May 2025

Meet the 2025 OFS Guest Chefs

Food and drink are vital elements of the Symposium; the lunch and dinner menus are designed to reflect and expand on the years topic. 

This year’s communal meals are masterminded by Meals Co-ordinator and Trustee Cameron Stauch, in collaboration with our guest chefs, and St Catherine’s College’s Executive Head Chef Tim Kelsey. 

GUEST CHEFS:

Chef Ana Ortiz specializes in Ecuadorean cuisine and fire cookery. Her menus authentically draw from her culture and heritage from the Galapagos to the Andean Highlands. With each menu Ana shares her exciting and vibrant char-grilled flavours. Ana has done sold out residencies at Carousel in London, and has cooked at HOLM and Babington House in Somerset, as well as Fire Bird in London.

Ana grew up on the Galapagos islands and her earliest memories of cooking are in her grandfather’s beautiful fire kitchen where they prepared traditional feasts for all the family. They slaughtered an animal on the farm and the family gathered to cook a nose to tail meal over fire. As a young child Ana was involved helping to stuff the morcillas or went fishing with her uncle. This period of her life ignited her passion for cooking and entertaining. Ana’s joy for cooking over fire was further fuelled by her father who became obsessed with Argentinian asado from his travels around South America with work and it soon become a Sunday ritual for the family.

It was this passion for fire cookery which inspired Ana and husband, Tom Bray, to start Fire Made in 2016 having moved to live in England. They run Fire Made from Somerset where they design and produce fire cookery equipment for chefs, restaurants, and consumers worldwide, as well as running experience days and training in all things asado. They are regularly popping up at restaurants and food festivals in the UK and globally to share how one can cook meat, fish and vegetables over fire in the most wonderful of ways.

Hanane Tancrede – Abdelli, is an author, culinary entrepreneur, and devoted mother of two children. Born in Algeria and raised in France, she shifted from a 12-year career as an actuary to explore and share her Algerian culinary heritage.

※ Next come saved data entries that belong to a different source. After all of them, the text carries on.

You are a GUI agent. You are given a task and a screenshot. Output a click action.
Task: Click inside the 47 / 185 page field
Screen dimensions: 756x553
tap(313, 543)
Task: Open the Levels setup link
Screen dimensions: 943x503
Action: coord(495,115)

Together with her mother Anissa, she opened MAMA NISSA, a restaurant and catering service in central Paris, focusing on fresh, local ingredients to create traditional Algerian dishes. Passionate about preserving and passing on her cultural legacy, they have published two cookbooks, “Goûts d’Algérie” in 2023 and “Easy Algérie” in 2025. 

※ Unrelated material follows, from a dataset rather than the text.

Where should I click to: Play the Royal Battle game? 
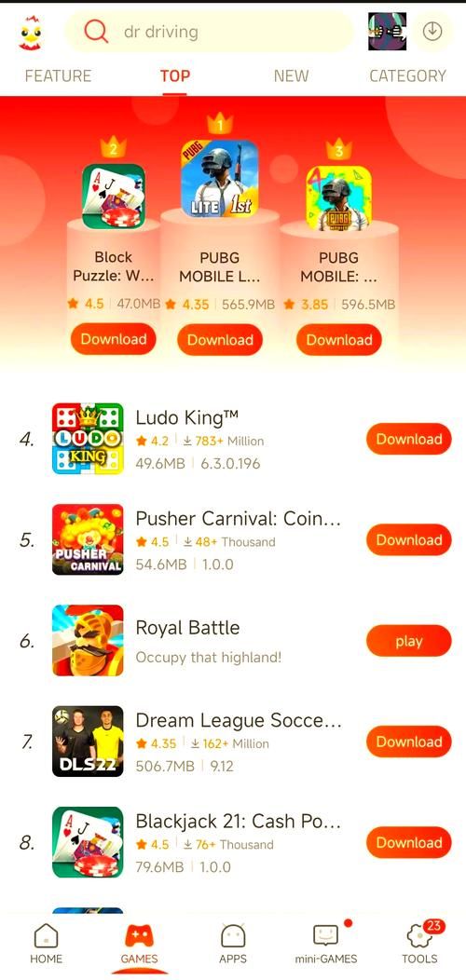coord(408,641)
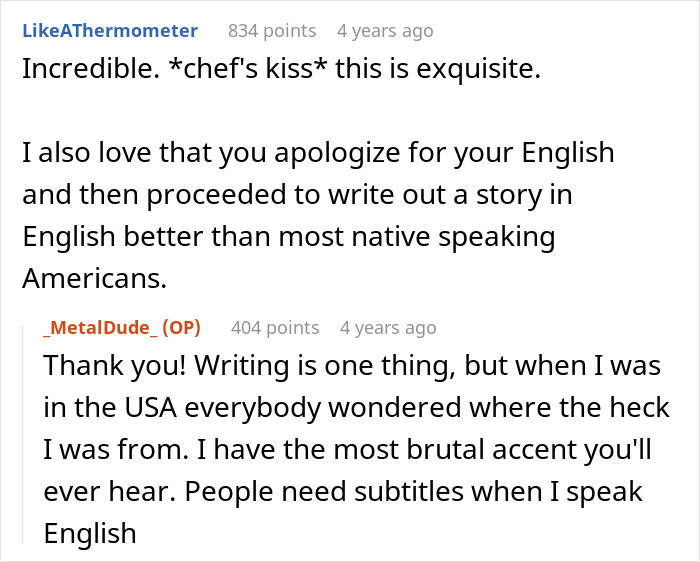Screen dimensions: 700x562
Task: Click the line 'English better than most native speaking'
Action: [288, 238]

Hanane will be celebrating the Algerian flavours through the lens of claypot/ tagine cookery at this year’s symposium.

Joannès Rivière was born and raised near Roanne, a small French town in the Loire, a region famous for its gastronomy. Joannès obsession with seasonality and farm-to-table eating began early, when he worked at the family restaurant run by his father, who also grew vegetables for the renowned Michelin three-star restaurant, La Maison Troisgros. After graduating from cooking school in France, Joannès worked as a pastry chef in the US for two years and learned an impressive amount of American slang.
In 2003 he moved to Siem Reap, Cambodia as a volunteer cooking teacher for the Sala Bai Hotel School focused on providing culinary skills for disadvantaged youth. During that period, he wrote the school’s cookbook, Cambodian Cooking. Next, Joannès spent five years as the executive chef at Siem Reap’s famed Hotel de la Paix. In 2011, along with his life and business partner Carole Salmon, he established Cuisine Wat Damnak. Fluent in Khmer, the couple have embraced their adopted country, its culture and its food. Their hard work has been rewarded with international critical acclaim, and the restaurant was named one of Asia’s 50 best restaurants. Cuisine Wat Damnak has become an institution in the Cambodian culinary scene. Joannès continues to inspire and teach a whole generation of Cambodian chefs and supports them in celebrating the rich diversity of Cambodian cuisine.

Artist Jennie Moran is this year’s Young Chefs mentor. Jennie will guide the Young Chefs following the philosophy of using hospitality to create opportunities for shared connection. Jennie started a unique art/food/hospitality project called Luncheonette in 2013 which operated as the canteen in NCAD in Dublin. She has written a book entitled ‘How to Soften Corners’ about hospitality. Her creative research is supported with an Arts Council bursary. She provides mentorship in holistic hospitality to creative organisations, lectures in universities and curates discursive events. She won Best Emerging Voice at the Irish Food Writing Awards and is featured in the Irish Independent’s Ones to Watch for 2025.